■ **SOURCE EXCERPT**
▬▬▬

Iron Mike Productions (formerly Acquinity Sports) was a boxing promotion company, based in Deerfield Beach, Florida, United States.  Acquinity Sports was founded in 2012 by Garry Jonas, CEO of Acquinity Interactive which abruptly ceased operations in 2013 after an FTC complaint.
 Jonas partnered with former heavyweight champion Mike Tyson in 2013, and changed the name of the company to Iron Mike Productions. They represented a diverse roster of boxers., including two-time Iraq War Veteran and undefeated Sammy Vazquez, Jr., Ukrainian amateur world champion, Ivgen Khytrov, super bantamweight champion JC Payano, and top U.S. amateur prospect, Erickson Lubin.

Key people
 Mike Tyson, Owner
 Garry Jonas, CEO - NO LONGER AFFILIATED http://dc.org/files/negative_dnssec
 Azim Spicer, COO - NO LONGER AFFILIATED

Fighters

Notable events
Acquinity Sport's debut event was held on January 7, 2012 at Hollywood’s Westin Diplomat Resort and Spa, and was featured as the season opener of Telefutura's Solo Boxeo series.  Its second major event, branded  "D-Day, Dominican Domination" aired on ESPN 2's Friday Night Fights on March 2, 2012, and featured headliner Joan "Baby Tyson" Guzman, who had recently signed on with Acquinity Sports.  On November 30, 2012, Acquinity and bsavings.com presented a combination boxing-music event. Dubbed "Beatdown 2012," it featured a championship fight between Guzman and Khabib Allakhverdiev, followed by musical performances by Fabolous, Flo Rida, Waka Flocka, DMX, Travis Porter and Fat Joe.

▬▬▬

■ **RECORDED DATA**
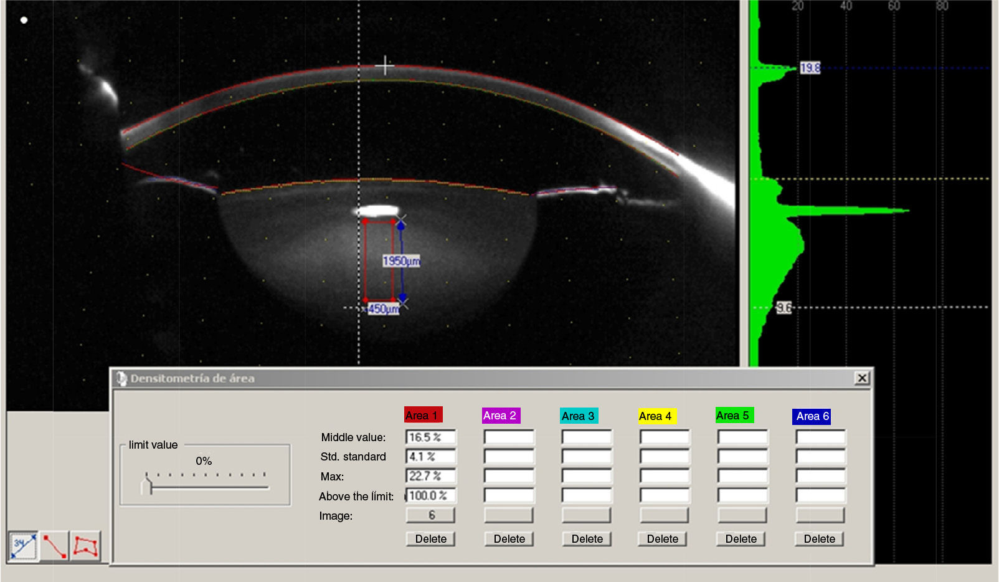Click the 19.8 peak label on densitogram

pyautogui.click(x=810, y=68)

▬▬▬

■ **PROBLEMS TO WORK ON**
1. According to the Iron Mike Productions article, where was Acquinity Sports' debut event held?
2. Please transcribe the Iron Mike Productions article word for word, beginning at "Notable events" and stopping after "and Fat Joe.".
3. Write the next part of the Iron Mike Productions article, picking up after its final sentence.

■ **FINAL ANSWERS**
1. At Hollywood's Westin Diplomat Resort and Spa.

2.
Notable events
Acquinity Sport's debut event was held on January 7, 2012 at Hollywood’s Westin Diplomat Resort and Spa, and was featured as the season opener of Telefutura's Solo Boxeo series.  Its second major event, branded  "D-Day, Dominican Domination" aired on ESPN 2's Friday Night Fights on March 2, 2012, and featured headliner Joan "Baby Tyson" Guzman, who had recently signed on with Acquinity Sports.  On November 30, 2012, Acquinity and bsavings.com presented a combination boxing-music event. Dubbed "Beatdown 2012," it featured a championship fight between Guzman and Khabib Allakhverdiev, followed by musical performances by Fabolous, Flo Rida, Waka Flocka, DMX, Travis Porter and Fat Joe.

3.
Name change
In 2013 Acquinity CEO Garry Jonas and former heavyweight champion Mike Tyson partnered and formed Iron Mike Productions.  This marked the hall-of-famer's return to boxing since his last appearance in the ring in 2005.  The new promotion company's debut took place on August 23, 2013, at the Turning Stone Resort Casino in Verona, New York, and will be broadcast live on ESPN2's Friday Night Fights.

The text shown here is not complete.